If you’re unsure, it’s often cheaper to get advice early than to pay for damage control later. An Employment Lawyer can help you map out a compliant process before the situation escalates.
Enforcing Confidentiality, Non-Competes, And Other Protections After A Breach
Some breaches are less about workplace behaviour and more about protecting your business assets - like customer relationships, confidential information, and systems.
For small businesses, these are often the things you’ve spent years building, so it makes sense to take them seriously.
Confidential Information And Client Poaching
If you suspect an employee is taking client lists, pricing information, or supplier terms, you’ll want to act quickly. Practical steps may include:
- documenting what information was accessed and when
- securing accounts and devices
- issuing a written direction to return/delete company information
- reminding the employee of confidentiality obligations
Whether you can take stronger action (for example, seeking urgent court orders to stop use or disclosure of confidential information) depends on the wording of the agreement, the type of information, and the evidence you have. The right pathway can vary (and may sit partly outside the usual personal grievance process), so getting advice early is important.
Restraint Of Trade / Non-Compete Clauses
Restraints are tricky in NZ. A restraint clause isn’t automatically enforceable just because it’s in the contract - it needs to be reasonable in scope (time, geography, and activities) and protect a legitimate business interest.
If you rely on restraints in your business model (for example, you’re training employees with close customer contact), it’s worth ensuring you have a well-drafted Non-compete agreement or restraint clause that matches the reality of the role.
Also keep in mind: if your contract is poorly drafted, overly broad, or inconsistent with how the employee actually worked, enforcing it can become difficult and expensive.
Return Of Company Property
If property isn’t returned (laptops, phones, vehicles, tools), you should:
- request return in writing with a clear deadline
- arrange a practical handover time/place
- avoid unauthorised deductions from wages (these have strict rules)
- consider whether the matter is civil debt recovery or an employment issue (or both)
Again, it’s about being firm but careful - especially where final pay is involved.
What Can A Breach Of Employment Contract Cost An Employer?
Cost is usually the reason employers search “breach of employment contract” in the first place - because once a dispute starts, it can get expensive quickly (even if you’re in the right).
Below are some of the most common cost categories for employers dealing with a breach in NZ.
1) Business Disruption And Replacement Costs
If an employee walks out without notice, or is suspended/terminated during a busy period, you may face:
- urgent recruitment costs
- higher labour costs (contractors, overtime, temporary staff)
- lost productivity while training replacements
- missed deadlines or reduced service capacity
Even without legal proceedings, these costs can be significant for a small business.
2) Loss Of Revenue Or Clients
If the breach involves client relationships or confidential information, the costs may include:
- lost accounts or repeat business
- price undercutting if a competitor gained access to your pricing
- cost of rebuilding reputation and customer trust
These losses can be hard to quantify, which is one reason prevention (strong contracts and good systems) matters so much.
3) Legal Costs (Even Before You “Go To Court”)

_Goal A_
Answer these from the page on employment contract breaches:
(i) A restraint clause must be reasonable in scope regarding which three things?
(ii) What examples of higher labor costs does it give?
(iii) Which losses does it say can be hard to quantify?
The listing has no connection to the page on employment contract breaches.

(Data pulled from a collection)
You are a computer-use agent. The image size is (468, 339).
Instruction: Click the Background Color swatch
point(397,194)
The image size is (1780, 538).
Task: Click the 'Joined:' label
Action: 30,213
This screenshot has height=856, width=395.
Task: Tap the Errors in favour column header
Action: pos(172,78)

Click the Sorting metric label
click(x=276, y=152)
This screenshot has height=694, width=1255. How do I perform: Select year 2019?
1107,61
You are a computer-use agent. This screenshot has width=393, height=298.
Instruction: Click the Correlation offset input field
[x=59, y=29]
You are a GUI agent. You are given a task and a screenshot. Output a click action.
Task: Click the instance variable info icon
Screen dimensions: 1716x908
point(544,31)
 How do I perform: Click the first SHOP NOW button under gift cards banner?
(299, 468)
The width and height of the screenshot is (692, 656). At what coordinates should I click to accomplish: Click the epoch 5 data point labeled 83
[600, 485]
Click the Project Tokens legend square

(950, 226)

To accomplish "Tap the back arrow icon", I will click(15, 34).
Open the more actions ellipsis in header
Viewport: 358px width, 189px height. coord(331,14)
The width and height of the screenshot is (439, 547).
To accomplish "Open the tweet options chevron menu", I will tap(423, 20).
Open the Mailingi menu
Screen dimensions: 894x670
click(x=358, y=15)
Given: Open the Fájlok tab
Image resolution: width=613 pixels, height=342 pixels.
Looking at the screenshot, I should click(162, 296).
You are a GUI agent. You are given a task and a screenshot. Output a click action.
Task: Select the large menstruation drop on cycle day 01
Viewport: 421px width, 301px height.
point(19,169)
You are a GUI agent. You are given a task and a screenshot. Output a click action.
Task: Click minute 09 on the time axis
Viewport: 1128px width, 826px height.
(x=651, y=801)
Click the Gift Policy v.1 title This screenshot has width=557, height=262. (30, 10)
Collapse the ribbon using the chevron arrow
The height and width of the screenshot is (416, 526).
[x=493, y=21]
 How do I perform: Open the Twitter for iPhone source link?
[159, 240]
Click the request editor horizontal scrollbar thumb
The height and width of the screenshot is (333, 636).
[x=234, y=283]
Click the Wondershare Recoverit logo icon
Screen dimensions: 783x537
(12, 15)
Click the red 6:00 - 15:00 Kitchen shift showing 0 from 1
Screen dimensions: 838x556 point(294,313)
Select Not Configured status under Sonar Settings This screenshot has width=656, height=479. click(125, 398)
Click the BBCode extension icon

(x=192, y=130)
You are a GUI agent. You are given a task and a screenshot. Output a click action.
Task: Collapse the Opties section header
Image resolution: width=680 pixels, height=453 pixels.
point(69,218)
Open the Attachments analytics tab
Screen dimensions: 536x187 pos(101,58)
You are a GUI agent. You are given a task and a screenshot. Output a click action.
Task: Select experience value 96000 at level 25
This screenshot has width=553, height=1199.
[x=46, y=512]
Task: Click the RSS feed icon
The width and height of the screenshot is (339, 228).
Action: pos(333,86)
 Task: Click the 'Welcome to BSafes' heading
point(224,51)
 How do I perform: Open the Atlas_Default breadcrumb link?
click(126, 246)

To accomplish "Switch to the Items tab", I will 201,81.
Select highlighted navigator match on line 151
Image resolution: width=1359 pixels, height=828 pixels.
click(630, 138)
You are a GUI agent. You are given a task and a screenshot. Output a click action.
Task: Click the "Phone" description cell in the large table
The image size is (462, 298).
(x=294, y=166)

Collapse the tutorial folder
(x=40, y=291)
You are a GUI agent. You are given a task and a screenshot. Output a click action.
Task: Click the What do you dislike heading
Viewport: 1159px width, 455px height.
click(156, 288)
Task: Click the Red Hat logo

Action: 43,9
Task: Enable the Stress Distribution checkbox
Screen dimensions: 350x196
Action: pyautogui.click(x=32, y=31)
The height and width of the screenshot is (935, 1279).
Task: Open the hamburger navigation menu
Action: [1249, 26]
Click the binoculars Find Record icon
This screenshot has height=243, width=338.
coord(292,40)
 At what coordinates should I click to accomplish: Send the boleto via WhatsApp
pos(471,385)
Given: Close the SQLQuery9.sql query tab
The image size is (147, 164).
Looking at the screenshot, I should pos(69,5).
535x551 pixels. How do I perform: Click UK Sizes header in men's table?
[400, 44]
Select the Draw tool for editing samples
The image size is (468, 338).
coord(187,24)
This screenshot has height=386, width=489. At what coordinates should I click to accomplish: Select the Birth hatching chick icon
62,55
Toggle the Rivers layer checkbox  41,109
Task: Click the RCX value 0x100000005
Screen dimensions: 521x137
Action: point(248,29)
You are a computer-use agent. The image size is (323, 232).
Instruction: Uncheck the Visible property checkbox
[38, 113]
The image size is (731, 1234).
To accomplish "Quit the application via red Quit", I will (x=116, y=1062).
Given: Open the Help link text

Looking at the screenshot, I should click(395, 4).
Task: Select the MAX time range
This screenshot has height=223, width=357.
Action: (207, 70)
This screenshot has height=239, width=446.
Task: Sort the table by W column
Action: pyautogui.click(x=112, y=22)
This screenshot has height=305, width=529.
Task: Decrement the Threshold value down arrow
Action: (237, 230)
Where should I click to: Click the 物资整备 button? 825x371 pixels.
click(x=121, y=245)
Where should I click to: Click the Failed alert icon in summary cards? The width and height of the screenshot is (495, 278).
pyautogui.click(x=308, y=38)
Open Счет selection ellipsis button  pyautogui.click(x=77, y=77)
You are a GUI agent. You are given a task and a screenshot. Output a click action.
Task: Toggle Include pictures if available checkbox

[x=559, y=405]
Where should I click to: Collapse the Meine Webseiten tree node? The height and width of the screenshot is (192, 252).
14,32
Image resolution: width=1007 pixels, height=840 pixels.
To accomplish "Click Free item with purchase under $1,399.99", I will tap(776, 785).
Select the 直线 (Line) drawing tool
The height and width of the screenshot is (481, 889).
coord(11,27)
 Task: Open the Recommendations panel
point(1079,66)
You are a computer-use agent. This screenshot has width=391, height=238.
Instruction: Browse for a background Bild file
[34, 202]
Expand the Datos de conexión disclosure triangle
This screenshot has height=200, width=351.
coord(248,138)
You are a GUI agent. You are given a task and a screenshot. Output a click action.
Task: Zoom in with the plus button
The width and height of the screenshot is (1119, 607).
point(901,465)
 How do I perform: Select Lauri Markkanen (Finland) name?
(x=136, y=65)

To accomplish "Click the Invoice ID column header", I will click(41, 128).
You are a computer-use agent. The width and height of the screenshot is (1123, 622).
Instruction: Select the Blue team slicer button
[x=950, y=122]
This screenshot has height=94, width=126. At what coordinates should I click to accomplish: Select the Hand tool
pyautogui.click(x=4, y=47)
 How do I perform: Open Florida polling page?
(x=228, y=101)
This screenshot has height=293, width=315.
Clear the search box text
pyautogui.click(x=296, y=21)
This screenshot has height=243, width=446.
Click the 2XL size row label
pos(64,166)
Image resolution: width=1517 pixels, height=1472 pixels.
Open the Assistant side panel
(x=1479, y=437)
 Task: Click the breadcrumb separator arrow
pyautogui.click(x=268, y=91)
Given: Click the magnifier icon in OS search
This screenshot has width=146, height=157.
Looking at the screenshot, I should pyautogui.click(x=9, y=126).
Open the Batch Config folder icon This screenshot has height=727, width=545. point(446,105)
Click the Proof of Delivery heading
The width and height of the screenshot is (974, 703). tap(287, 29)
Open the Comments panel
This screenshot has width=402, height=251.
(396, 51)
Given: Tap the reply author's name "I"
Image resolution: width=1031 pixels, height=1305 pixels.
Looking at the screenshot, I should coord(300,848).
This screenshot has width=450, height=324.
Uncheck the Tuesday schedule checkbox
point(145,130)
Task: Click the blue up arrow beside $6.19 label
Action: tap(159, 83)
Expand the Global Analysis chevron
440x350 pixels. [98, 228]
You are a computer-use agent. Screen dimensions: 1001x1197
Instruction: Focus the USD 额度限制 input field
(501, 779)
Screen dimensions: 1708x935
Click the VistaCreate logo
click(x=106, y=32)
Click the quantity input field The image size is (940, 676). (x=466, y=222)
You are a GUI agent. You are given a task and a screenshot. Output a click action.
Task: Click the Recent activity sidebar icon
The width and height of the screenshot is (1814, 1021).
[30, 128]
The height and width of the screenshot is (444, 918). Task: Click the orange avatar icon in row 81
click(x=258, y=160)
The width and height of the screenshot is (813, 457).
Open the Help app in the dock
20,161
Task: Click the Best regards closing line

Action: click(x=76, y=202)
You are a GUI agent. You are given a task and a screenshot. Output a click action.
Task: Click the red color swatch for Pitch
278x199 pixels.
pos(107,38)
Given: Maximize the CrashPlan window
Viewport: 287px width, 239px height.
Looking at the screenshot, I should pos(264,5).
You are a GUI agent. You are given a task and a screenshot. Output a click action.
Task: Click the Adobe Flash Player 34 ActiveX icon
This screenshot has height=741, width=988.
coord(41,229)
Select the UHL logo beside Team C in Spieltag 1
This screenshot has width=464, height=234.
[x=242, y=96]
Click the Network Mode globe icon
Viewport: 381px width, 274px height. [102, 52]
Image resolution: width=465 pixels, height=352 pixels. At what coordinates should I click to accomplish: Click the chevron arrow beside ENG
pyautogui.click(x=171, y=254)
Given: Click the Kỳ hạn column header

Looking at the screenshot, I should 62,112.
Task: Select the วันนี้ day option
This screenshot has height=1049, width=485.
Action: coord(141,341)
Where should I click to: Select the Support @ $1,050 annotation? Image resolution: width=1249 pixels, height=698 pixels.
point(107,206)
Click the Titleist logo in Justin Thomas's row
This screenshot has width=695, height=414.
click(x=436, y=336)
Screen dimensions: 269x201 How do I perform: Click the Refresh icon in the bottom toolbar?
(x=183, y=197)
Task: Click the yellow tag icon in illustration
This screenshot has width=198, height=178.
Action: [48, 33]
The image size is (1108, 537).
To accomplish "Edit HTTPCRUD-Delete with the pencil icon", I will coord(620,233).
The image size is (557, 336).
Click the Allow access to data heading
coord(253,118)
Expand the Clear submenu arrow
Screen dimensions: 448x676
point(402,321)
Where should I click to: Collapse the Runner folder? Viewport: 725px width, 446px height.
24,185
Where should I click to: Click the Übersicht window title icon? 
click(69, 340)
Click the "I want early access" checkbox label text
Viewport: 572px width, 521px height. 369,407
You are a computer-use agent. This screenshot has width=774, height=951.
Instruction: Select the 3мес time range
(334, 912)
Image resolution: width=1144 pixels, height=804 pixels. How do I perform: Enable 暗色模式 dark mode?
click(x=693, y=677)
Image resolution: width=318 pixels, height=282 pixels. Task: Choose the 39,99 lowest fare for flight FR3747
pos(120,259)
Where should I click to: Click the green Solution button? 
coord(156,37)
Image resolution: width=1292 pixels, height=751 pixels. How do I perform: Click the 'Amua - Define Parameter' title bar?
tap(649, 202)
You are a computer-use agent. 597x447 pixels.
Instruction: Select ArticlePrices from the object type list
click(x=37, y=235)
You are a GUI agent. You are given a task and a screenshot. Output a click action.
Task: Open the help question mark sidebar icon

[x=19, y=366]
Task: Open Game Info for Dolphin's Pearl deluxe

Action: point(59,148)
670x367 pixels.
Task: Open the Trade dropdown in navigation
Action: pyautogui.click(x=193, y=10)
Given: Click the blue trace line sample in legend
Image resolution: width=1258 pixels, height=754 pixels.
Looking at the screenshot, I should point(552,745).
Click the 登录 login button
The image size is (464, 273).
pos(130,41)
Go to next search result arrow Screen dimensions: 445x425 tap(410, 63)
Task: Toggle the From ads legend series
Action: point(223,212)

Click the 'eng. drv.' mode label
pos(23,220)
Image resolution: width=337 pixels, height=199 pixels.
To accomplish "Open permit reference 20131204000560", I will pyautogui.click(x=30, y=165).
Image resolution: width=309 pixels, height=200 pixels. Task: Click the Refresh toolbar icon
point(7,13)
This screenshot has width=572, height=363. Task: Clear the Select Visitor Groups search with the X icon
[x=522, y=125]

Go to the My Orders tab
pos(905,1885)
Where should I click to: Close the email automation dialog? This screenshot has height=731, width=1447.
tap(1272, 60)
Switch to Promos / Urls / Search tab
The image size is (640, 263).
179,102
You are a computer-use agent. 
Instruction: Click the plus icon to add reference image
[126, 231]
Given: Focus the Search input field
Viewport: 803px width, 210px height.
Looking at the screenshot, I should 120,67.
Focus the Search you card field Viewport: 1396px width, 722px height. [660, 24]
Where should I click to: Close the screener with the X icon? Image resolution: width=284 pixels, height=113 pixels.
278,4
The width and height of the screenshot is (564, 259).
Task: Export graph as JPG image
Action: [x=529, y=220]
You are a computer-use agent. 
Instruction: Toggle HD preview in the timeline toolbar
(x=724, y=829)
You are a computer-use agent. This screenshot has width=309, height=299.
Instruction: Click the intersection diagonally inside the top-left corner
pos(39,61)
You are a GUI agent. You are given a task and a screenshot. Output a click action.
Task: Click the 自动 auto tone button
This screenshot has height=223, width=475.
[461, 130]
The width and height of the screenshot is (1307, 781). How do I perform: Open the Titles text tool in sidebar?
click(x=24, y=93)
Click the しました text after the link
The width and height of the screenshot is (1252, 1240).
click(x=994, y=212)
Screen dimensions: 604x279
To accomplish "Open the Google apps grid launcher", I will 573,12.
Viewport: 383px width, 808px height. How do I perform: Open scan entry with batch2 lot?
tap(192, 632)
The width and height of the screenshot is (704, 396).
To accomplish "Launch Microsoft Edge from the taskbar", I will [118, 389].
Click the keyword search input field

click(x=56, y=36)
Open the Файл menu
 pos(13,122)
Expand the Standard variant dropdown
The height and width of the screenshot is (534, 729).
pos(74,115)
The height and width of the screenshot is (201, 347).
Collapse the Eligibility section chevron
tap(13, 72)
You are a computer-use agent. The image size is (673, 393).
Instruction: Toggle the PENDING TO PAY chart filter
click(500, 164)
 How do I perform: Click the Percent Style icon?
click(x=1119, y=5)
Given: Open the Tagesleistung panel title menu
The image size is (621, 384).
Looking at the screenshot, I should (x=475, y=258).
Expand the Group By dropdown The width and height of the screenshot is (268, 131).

_Goal B_
Retype the lines of the listing starting at the line that contains "Open the more actions ellipsis in header" and ending at the line that contains "click(x=358, y=15)", with both of those lines included.

_Solution A_
(i) Time, geography, and activities.
(ii) Contractors, overtime, and temporary staff.
(iii) Losses from a breach involving client relationships or confidential information, such as lost accounts or repeat business, price undercutting, and the cost of rebuilding reputation and customer trust.

_Solution B_
Open the more actions ellipsis in header
Viewport: 358px width, 189px height. coord(331,14)
The width and height of the screenshot is (439, 547).
To accomplish "Open the tweet options chevron menu", I will tap(423, 20).
Open the Mailingi menu
Screen dimensions: 894x670
click(x=358, y=15)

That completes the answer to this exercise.